Trump and Desantis’s authoritarianism should alarm all Americans
The 2024 presidential election is barely underway, and the stakes are already clear. Former President Donald Trump and Gov. Ron DeSantis (R-Fla.) — the only serious Republican contenders so far — are competing like comic book villains to stake out the most brazenly authoritarian, anti-democratic positions.
Let’s start with Donald Trump, who holds a wide lead in polling among Republican primary voters. Trump has never stopped repeating the lies about his 2020 election defeat that led to the violent attack on the U.S. Capitol. In his CNN town hall a few weeks ago, he gnawed on his favorite grievances and repeated rigged election lies that have been thoroughly, repeatedly debunked and rejected by courts.
Brazen lying is a tool of authoritarians. So is demonizing vulnerable minorities. We all remember that Trump launched his first campaign by bashing immigrants. He recently declared that he would start a new Trump administration with an executive order to eliminate birthright citizenship for children of undocumented immigrants. In other words, he is promising to override a constitutionally guaranteed right by dictatorial decree.
A second term would be more dangerous than his first. Remember those principled conservatives who worked in Trump’s White House and Justice Department, but whose commitment to the Constitution took precedence over their political loyalties? We wouldn’t see anyone like them in a second Trump administration. Trump is planning a massive purge of the civil service so he can fill federal agencies with MAGA loyalists.
Trump is even talking about bringing back Michael Flynn, who backed calls for martial law and pushed for the military to run a new election after Trump’s defeat, and Jeffrey Clark, who aggressively tried to drag the Justice Department into Trump’s efforts to overturn the election.
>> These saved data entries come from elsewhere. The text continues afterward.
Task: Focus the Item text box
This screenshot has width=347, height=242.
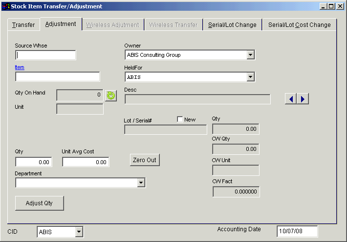Action: (x=57, y=76)
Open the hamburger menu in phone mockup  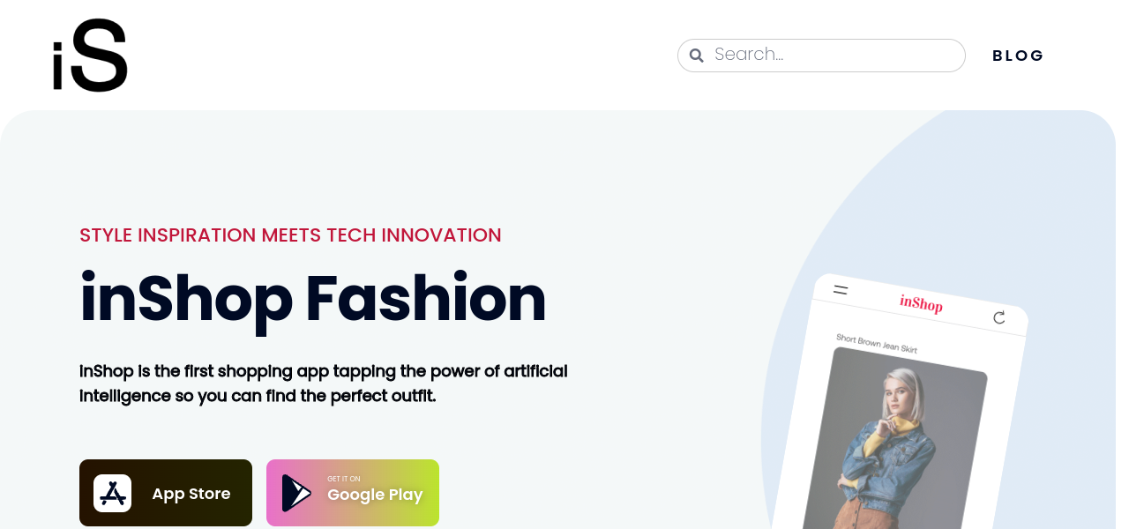click(x=841, y=289)
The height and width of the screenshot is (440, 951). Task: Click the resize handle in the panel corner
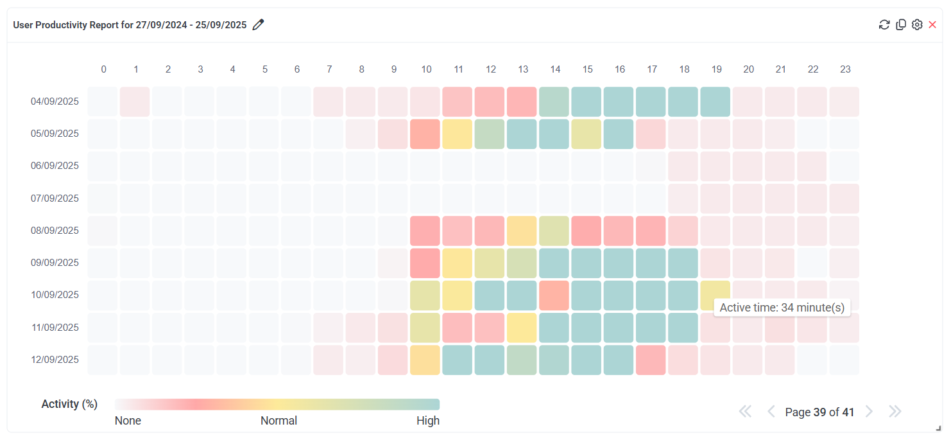(x=939, y=428)
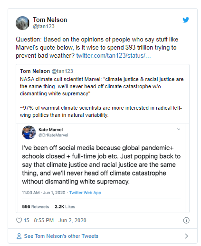Screen dimensions: 201x246
Task: Click the 8:55 PM - Jun 2, 2020 timestamp
Action: (x=60, y=220)
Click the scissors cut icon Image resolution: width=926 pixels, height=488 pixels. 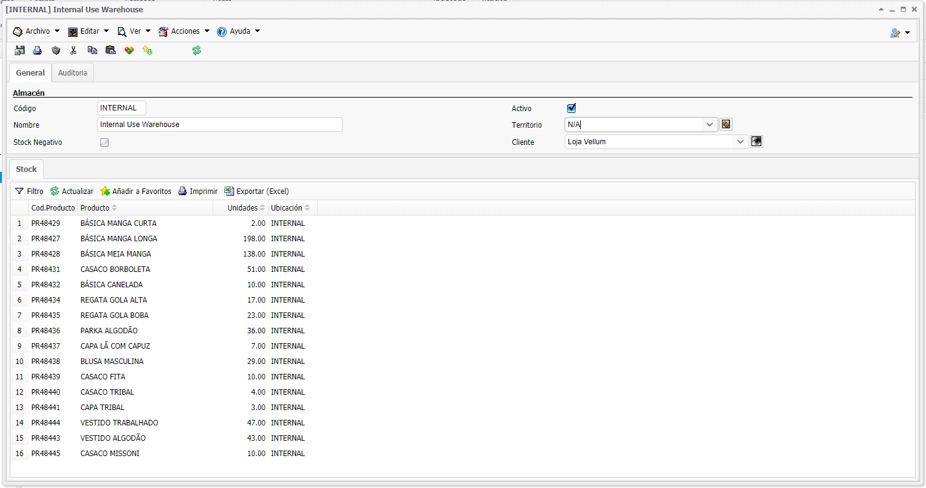click(74, 50)
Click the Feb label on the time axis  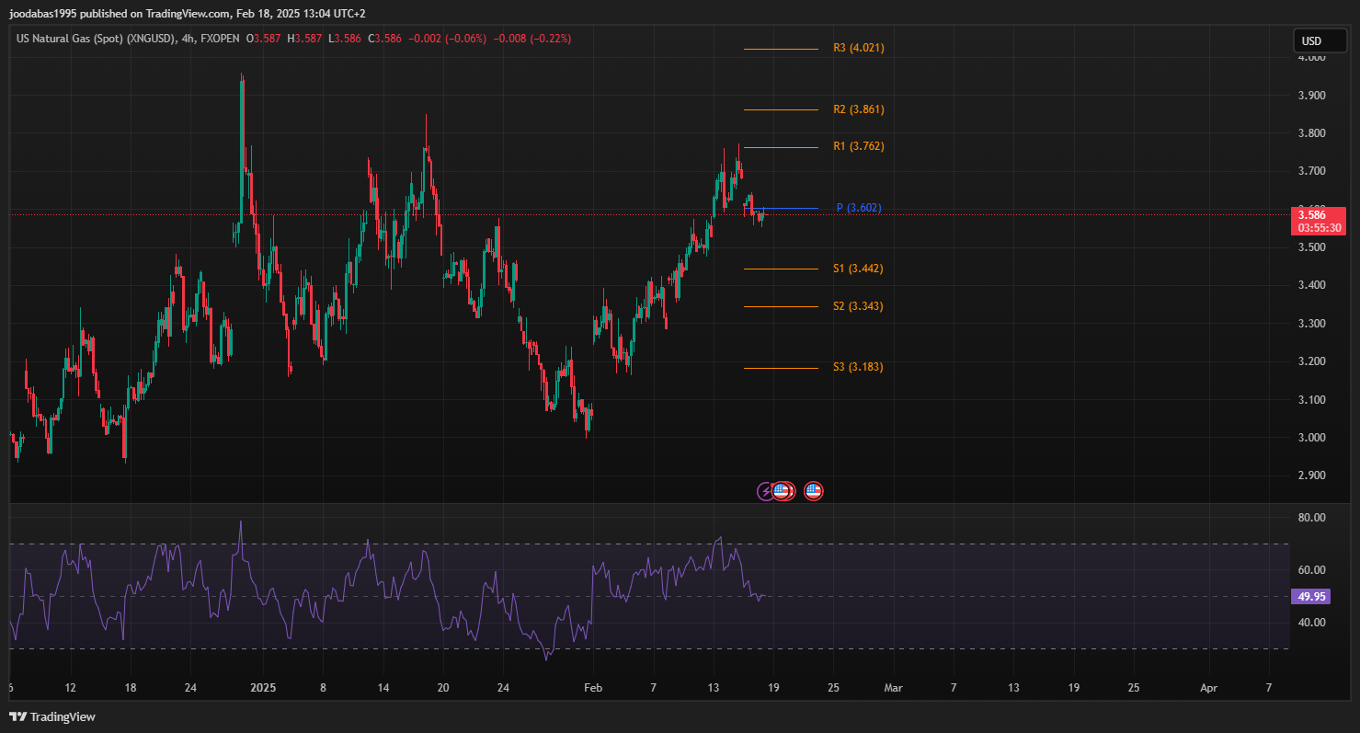click(593, 688)
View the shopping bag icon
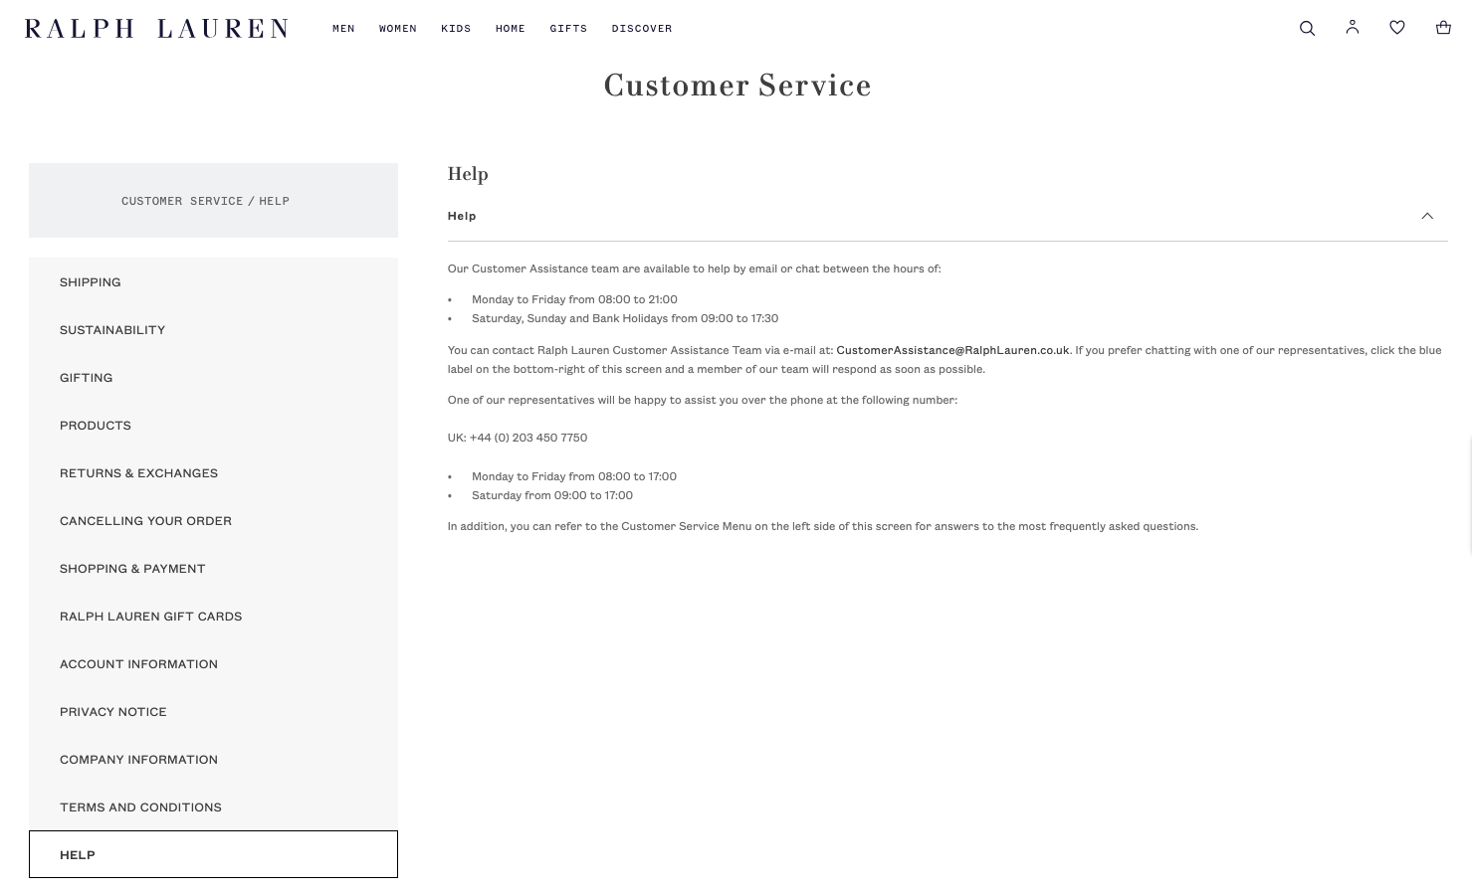The height and width of the screenshot is (894, 1472). click(1442, 28)
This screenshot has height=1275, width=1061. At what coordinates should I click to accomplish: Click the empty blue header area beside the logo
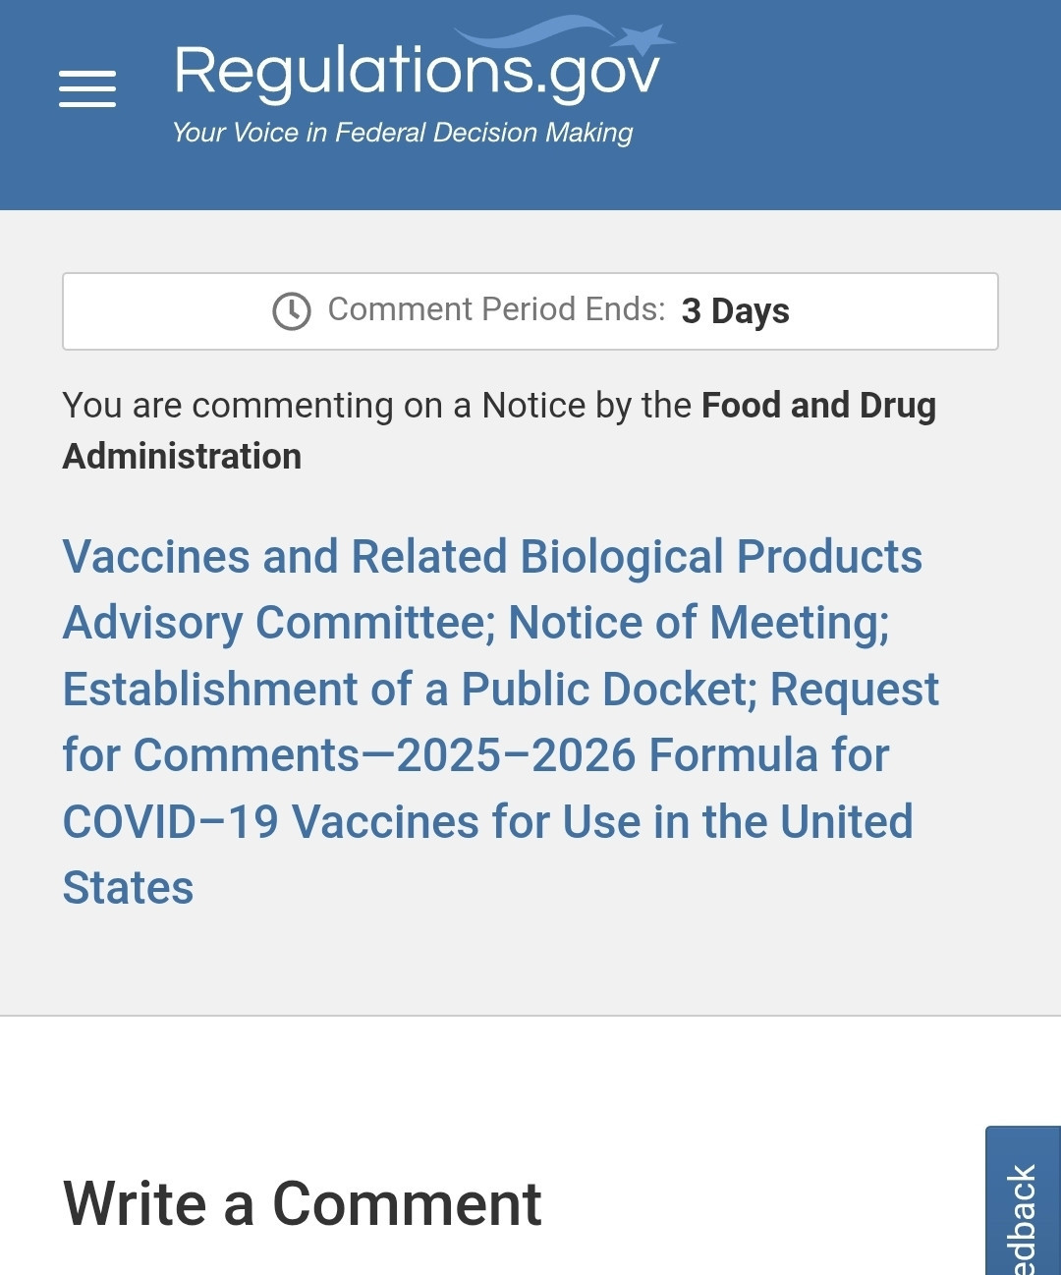[x=865, y=104]
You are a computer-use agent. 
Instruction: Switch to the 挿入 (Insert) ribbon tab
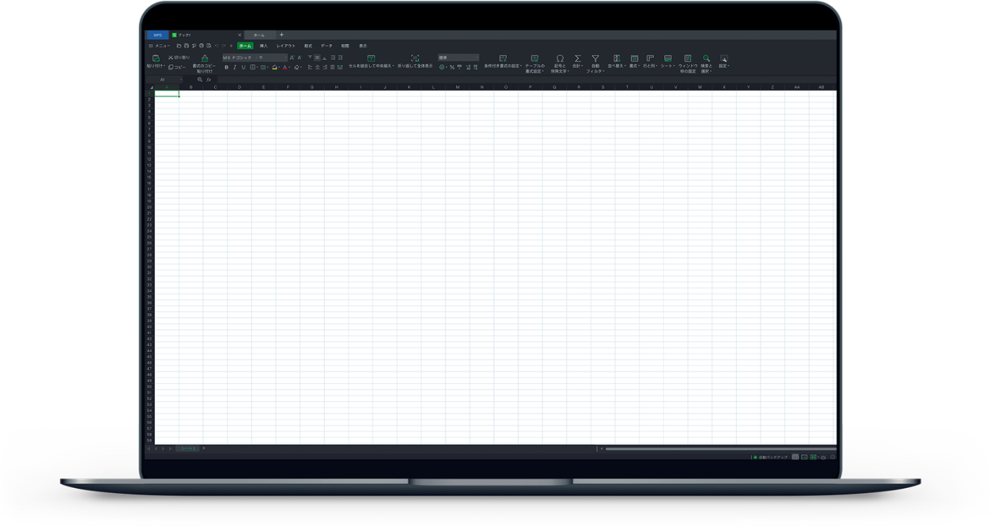click(x=264, y=46)
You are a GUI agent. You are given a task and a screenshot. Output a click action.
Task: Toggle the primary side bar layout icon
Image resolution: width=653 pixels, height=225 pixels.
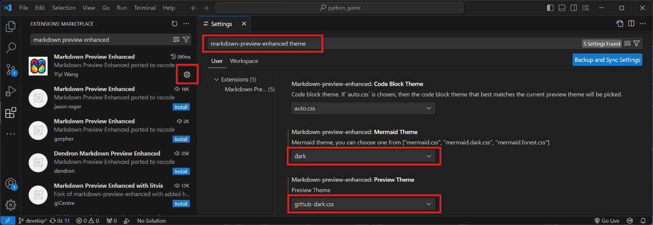click(x=550, y=8)
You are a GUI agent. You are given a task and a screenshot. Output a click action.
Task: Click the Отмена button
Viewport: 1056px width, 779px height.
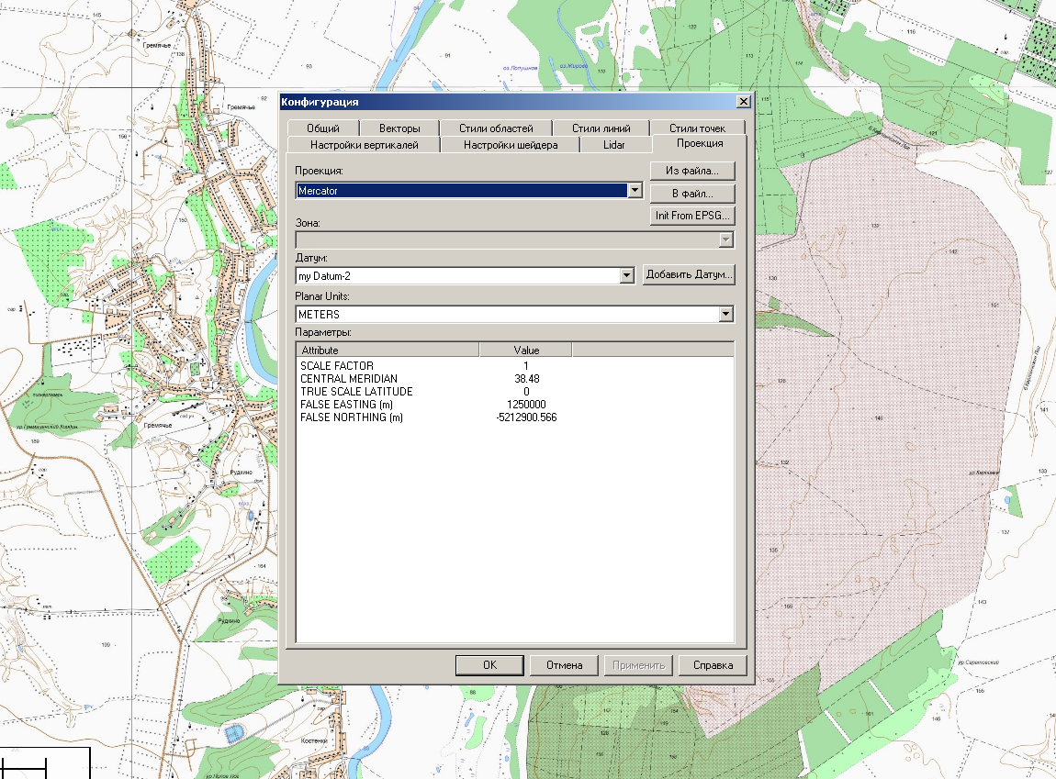coord(565,665)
Flynn has spent his days since Trump pardoned him rallying with conspiracy theorists, Christian nationalists, anti-equality bigots and other assorted extremists.
DeSantis provides no alternative to Americans who fear rule by an authoritarian strongman. DeSantis and his Florida allies have waged war on the freedom to learn, purged elected officials who deviated from his ideological agenda, signed bills that smeared LGBTQ people as threats to children, unleashed a new police force to destroy the lives of people who honestly believed a voter-passed constitutional amendment had returned their right to vote and used the power of government to harass and punish private businesses that fail to fall in line with his efforts.
DeSantis is eager to bring his power-abusing ways to the White House. He told Fox viewers over Memorial Day weekend that he would use the power of the presidency to “destroy leftism in this country.” He told Fox News host Trey Gowdy that the Justice Department and FBI should not be considered independent of the president and said in a separate interview with Glenn Beck that he will be “spitting nails” right out the gate to assert his dominance over the executive branch. He told a group of religious right activists in Iowa, “It is time we impose our will on Washington.”
When it comes to the Supreme Court, Trump and DeSantis are indistinguishable. Both praise the Trump court that overturned Roe v. Wade and invited the criminalization of abortion. DeSantis is touting the prospect of multiple nominations in the mold of the current court’s most hard-right justices, Clarence Thomas and Samuel Alito. He dreams of cementing a 7-2 court committed to the rightwing legal project of dismantling much of the federal government and its ability to protect Americans.
DeSantis and his allies posture as champions of freedom as they use their power to trample freedom, and as opponents of “indoctrination” as they use government to impose their own ideology on schools, libraries and private businesses.
DeSantis’s recent campaign launch on Twitter was a mess, but far more deserving of attention than the technical glitches was his decision to be there in the first place — passing up the opportunity to make his case to the American people in favor of courting the support of a billionaire and his far-right fans, a revealing reflection of the current state of Republican leaders and their political base.
The normalizing of authoritarianism by the Trump and DeSantis camps should be alarming to all Americans and should motivate those of us who are preparing now to mobilize Americans for the 2024 election and its epic stakes.
Svante Myrick is president of People For the American Way. Previously, he served as executive director of People For and led campaigns focused on transforming public safety, racial equity, voting rights, and empowering young elected officials. Myrick garnered national attention as the youngest-ever mayor in New York State history.